А гул нарастал с каждой минутой; где-то – совсем уж близко – надсаживалась, завывала машина. Наконец из-за угла не спеша, переваливаясь, ныряя в рытвинах щербатой мостовой, выполз странный, размалеванный дикими полосами фургон, из крыши которого торчала длинная железная труба. Какое-то отдаленное сходство с кабаном было у этой машины. Остановясь на перекрестке, словно принюхиваясь к чему-то, она фыркнула и покатила к водоразборной колонке. Видимо, вода и была то, к чему она принюхивалась.
– Здесь? Hier? – высовываясь из кабинки, крикнул круглорожий румяный солдат.
– Man darf! – отозвался глухой, словно из бочки, хриплый голос. Длинный, сутулый, в каске и золотых очках немец выглянул из задней дверцы фургона и, сердито бормоча что-то, цепляя дулом автомата за поручни, стал неловко слезать.
– Здесь есть вода и много дров, – поглядел, задрав голову на старую березу.
– О! И цветы! – добавил его товарищ, указывая на георгины, пламенеющие над невысоким забором усадьбы Дрознесса. – Это, кажется, чистый и приятный дворик. Мы поставим здесь машину, правда, Эльяс?
Он выключил мотор и вылез из кабины. Отряхнул, обдернул мундир, достал из нагрудного кармана щетку-зеркальце и, сняв форменную шапочку, пригладил редкие рыжие волосы. Длинный Эльяс толкнул калитку. Она оказалась незапертой. Немцы вошли во двор и увидели Дрознесса.
– Эй! – крикнул Эльяс.
Не слыша ни стука калитки, ни окрика, старик продолжал возиться с георгинами.
– Taub! – расхохотался круглорожий. – Ты понимаешь, он глухой!
– Сейчас услышит, – подмигнул Эльяс, высоко поднял дуло автомата и выстрелил.

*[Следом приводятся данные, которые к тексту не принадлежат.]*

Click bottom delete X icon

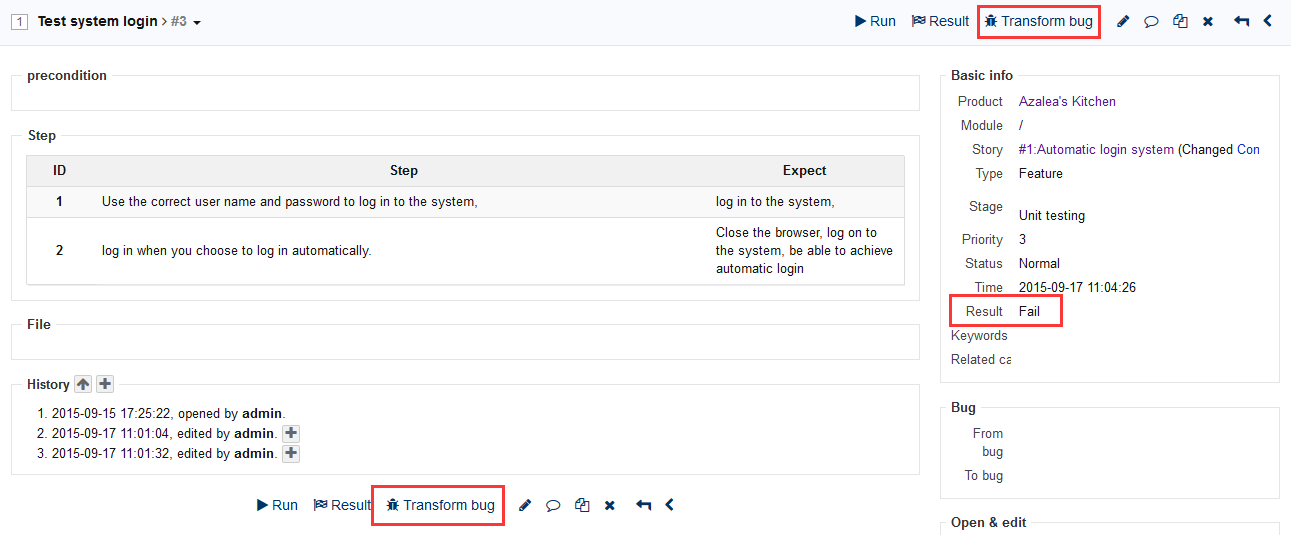click(610, 505)
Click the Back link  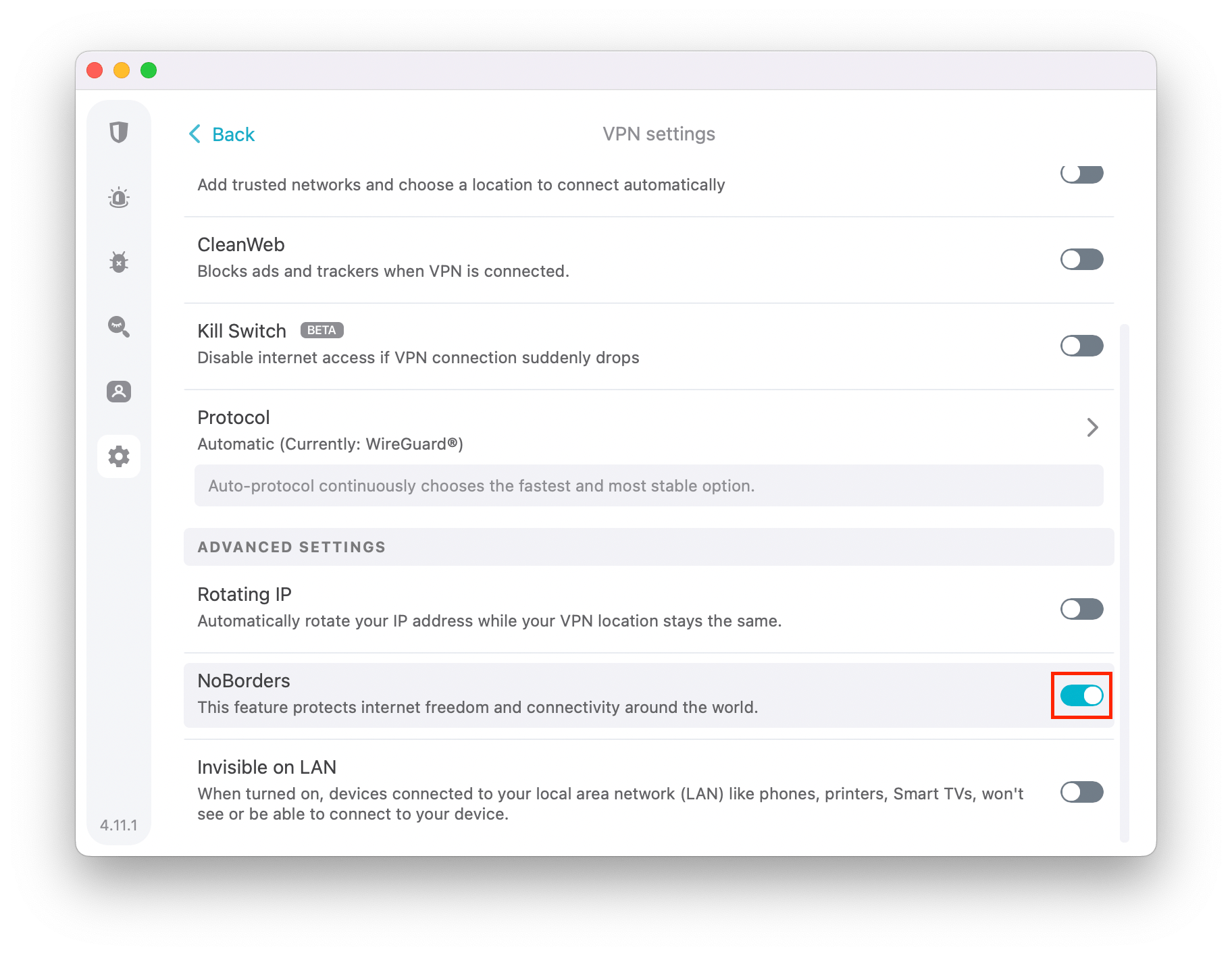(x=233, y=134)
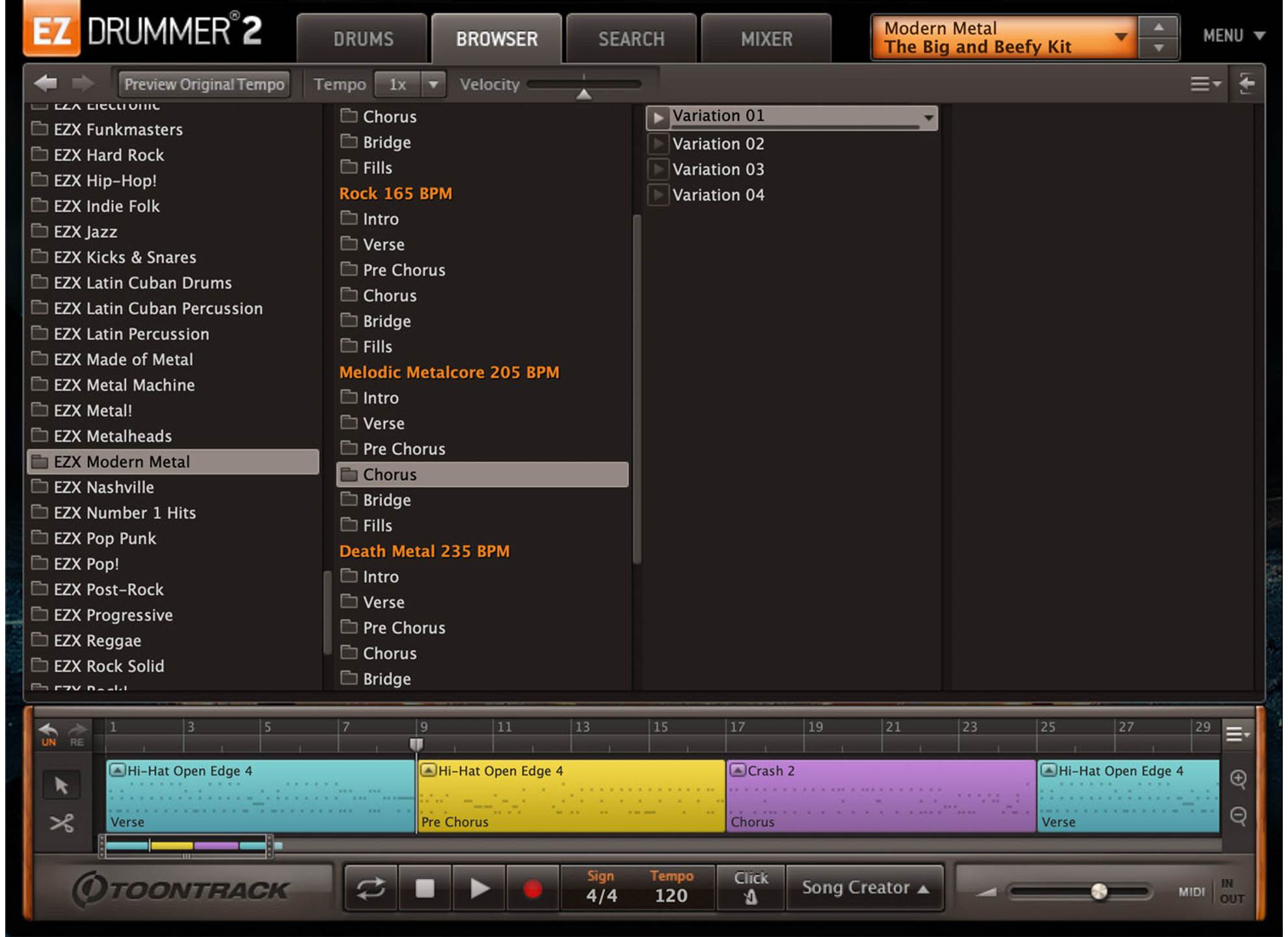Zoom in on the song track
Image resolution: width=1288 pixels, height=937 pixels.
[1238, 779]
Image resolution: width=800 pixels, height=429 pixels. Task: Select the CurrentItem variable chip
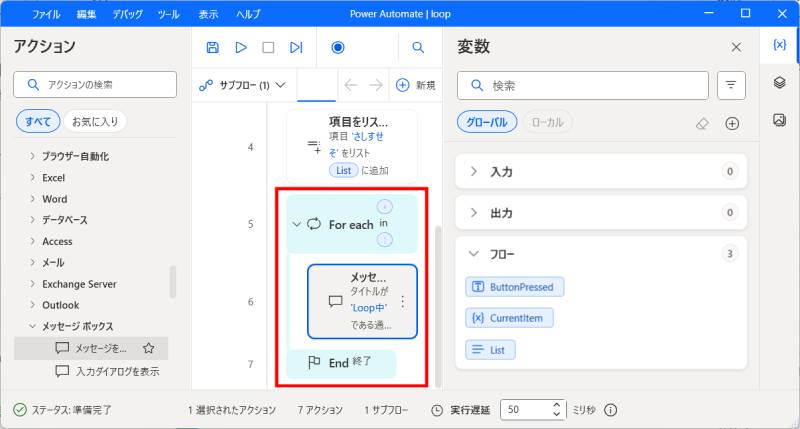[509, 318]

Дрознесс обернулся. Его маленькое морщинистое лицо искривилось от ужаса. Прижав к груди руку, в которой поблескивал садовый нож, он как бы оцепенел: видно, страх затуманил его сознание.
– Юде! – не то удивленно, не то обрадованно воскликнул длинный Эльяс.
– В России они на каждом шагу, – сплюнул круглорожий.
– Иди сюда! – крикнул Эльяс. – Ты!
Дрознесс тонко, по-заячьи, взвизгнул и неуклюже, припадая на одну ногу, побежал.
– Ах, вот как! – сквозь зубы пробормотал Эльяс, не спеша прицелился и дал короткую очередь.
Старик упал.
– Экой ты, Эльяс! – укоризненпо покачал головой его товарищ. – Зачем?
– У него в руке был нож, – пожал плечами Эльяс. – Разве ты не заметил?
Валиади все видел из окна мастерской. Немецкая речь была ему знакома. Торопясь, гремя по лестнице сапогами, он опрометью бросился вниз. Если бы его спросили, куда и зачем, он едва ли смог бы ответить, он и сам не знал. На помощь Дрознессу? Но чем бы он помог? Драться с немецкими солдатами? Но что бы он, безоружный, мог сделать? Он бежал потому, что увиденное им было ужасно, отвратительно и бессмысленно. Ужасно и отвратительно своей бессмысленностью.